**Text excerpt**

□ □ □ □ □

1 points by 0xG 435 days ago
Thoughts:

- A crypto artist asks: where were the actual technologists, innovators, and those who should “get it” when digital art was happening?

- Where are the tech gigabrains and visionaries (devs, VCs, etc.), the ones who usually spot and bet on the future?

- Where are the modern patrons of digital art?

- The next master might not be painting ceilings and should their patron be a Silicon Valley VC firm in Palo Alto?

- Why do we still struggle to accept digital art? Is it attachment to the past? Traditional, conservative ideas of art-making and appreciation? Mainstream notions of what “art” is?

- Has art lost its role in modern society? Or do "artists" live in a bubble, foolish to think the mainstream would care, when art barely touches most people’s daily lives?

- Debunk the “right-click and save” argument: they are right the media is fungible, but what matters is the provable artist signature. Even in the traditional art world, that’s what gives value.

- It’s easy to generalize and call everything a scam but by doing so, are we ignoring actual avant-garde, medium-native art? Art built for a worldwide computer (Ethereum) running on a shared global state.

- Finally, what in the reader’s opinion needs to happen for this kind of contemporary art to become more accessible and approachable outside of the crypto bubble?

1 comments

> but what matters is the provable artist signature.

□ □ □ □ □

**Stated problem**
Reproduce the digital art post word for word from "- It’s easy" to "shared global state.".

□ □ □ □ □

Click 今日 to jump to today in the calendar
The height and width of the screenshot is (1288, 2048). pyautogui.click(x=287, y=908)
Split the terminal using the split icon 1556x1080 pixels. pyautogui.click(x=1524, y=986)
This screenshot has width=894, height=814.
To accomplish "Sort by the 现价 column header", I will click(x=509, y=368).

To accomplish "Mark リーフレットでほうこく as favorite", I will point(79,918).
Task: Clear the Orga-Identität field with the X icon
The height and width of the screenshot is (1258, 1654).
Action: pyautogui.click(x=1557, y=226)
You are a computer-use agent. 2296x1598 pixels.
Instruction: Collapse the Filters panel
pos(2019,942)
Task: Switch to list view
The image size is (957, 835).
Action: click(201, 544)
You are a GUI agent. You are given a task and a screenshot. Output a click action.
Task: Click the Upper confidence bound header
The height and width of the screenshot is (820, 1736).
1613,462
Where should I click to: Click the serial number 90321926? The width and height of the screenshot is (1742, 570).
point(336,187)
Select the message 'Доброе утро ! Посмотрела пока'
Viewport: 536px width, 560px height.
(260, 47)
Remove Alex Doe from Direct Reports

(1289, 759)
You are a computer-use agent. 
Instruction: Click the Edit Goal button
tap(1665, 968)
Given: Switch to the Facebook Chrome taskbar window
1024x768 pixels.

□ □ □ □ □

**Full response**
- It’s easy to generalize and call everything a scam but by doing so, are we ignoring actual avant-garde, medium-native art? Art built for a worldwide computer (Ethereum) running on a shared global state.